Looking for a Bird includes several works that weave in and out of the history of a disappearing blue bird. Through a re-tracing of the memories and emotions of this specific bird, the work connects concepts of migration and displacement to a larger political understanding of belonging. In the late summer of 1967, the European Roller (blåkråkan) left Sweden and has since not been seen nesting in the country. There are now several initiatives attempting to reintroduce the bird back to Sweden. Land is rearranged, sand is moved and tress are chopped down and replanted in order to create a desirable environment for the bird. In a process of mapping out and telling the story of the European Roller, events are retold and reimagined. Concepts around movement and identity are brought to surface as well as an exploration around narrative structures and mythmaking.
Who or what belongs where? Who decides who or what belongs where?
Looking for a Bird is developed, produced and performed by Hillside Projects (Emily Mennerdahl and Jonas Böttern). Hillside Projects work interdisciplinary, always trying to dismantle and re-consider events and facts. Reflecting upon ways of presenting information and the questioning of its value, research material is reconstructed and presented in a manner, where past, present, truth and fiction become blurred. Different angles arise and new meaning is created.
Who decides what is to be told? Who decides how it is to be told?

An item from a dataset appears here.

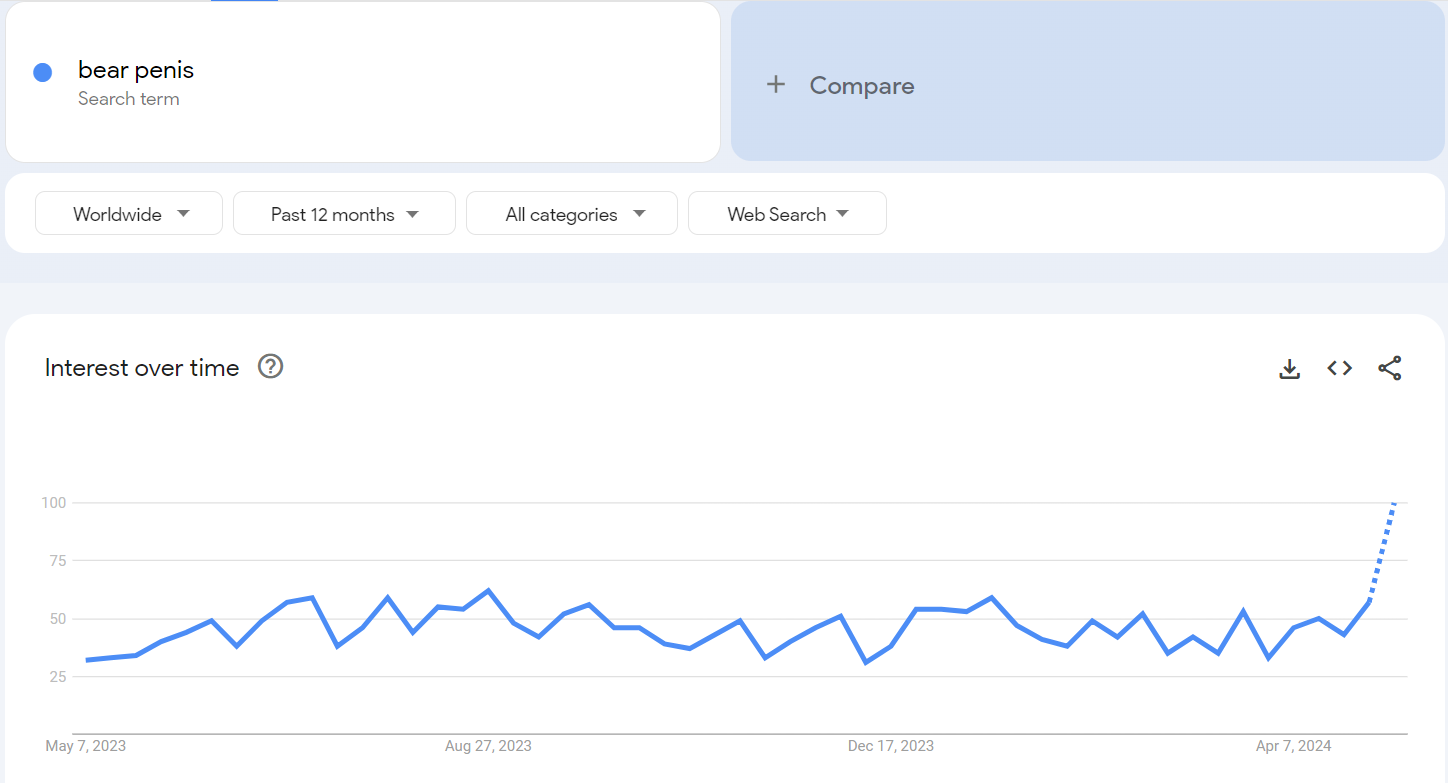Screen dimensions: 1448x783
Task: Click the "Search term" subtitle text
Action: [129, 99]

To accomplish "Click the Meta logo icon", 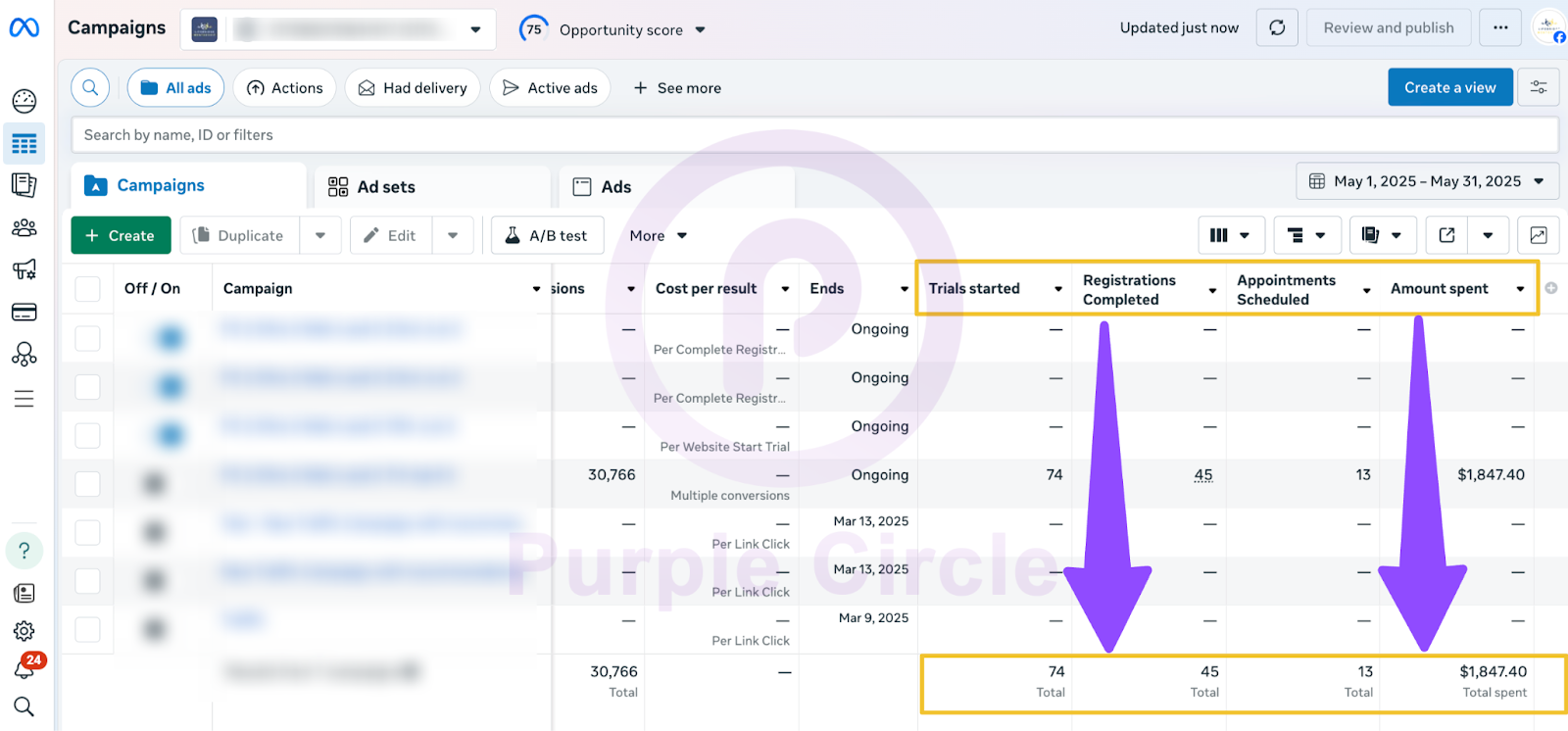I will 24,28.
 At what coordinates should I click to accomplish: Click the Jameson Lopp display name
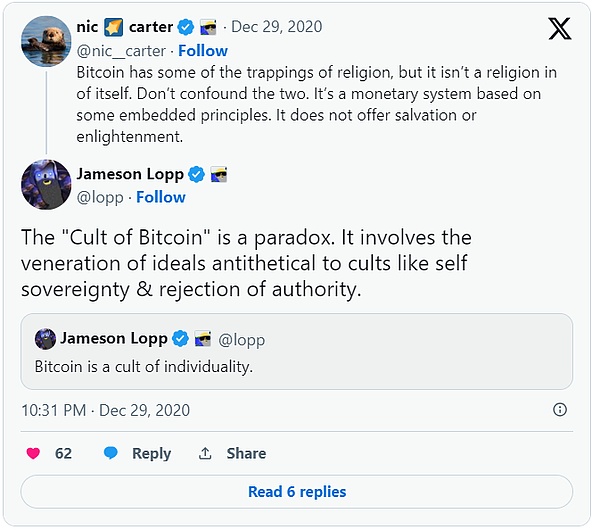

Making use of found material from public and private collections as well as closed archives, Looking for a Bird is manifested in several parts over the course of several years. It has and continues to include video, drawings, photography, text, and lecture performances. Many walks, field excursions, found maps, slides, myths, diagrams and conversations have all been considered, documented and woven together. Routes, history, events and emotions have been charted and mapped out as the European Roller leaves Sweden in 1967. Following its course of migration as the bird travels south and eastwards, Looking for a Bird sets out to question The European Rollers need for departure but even more so, the strong national desire for its return.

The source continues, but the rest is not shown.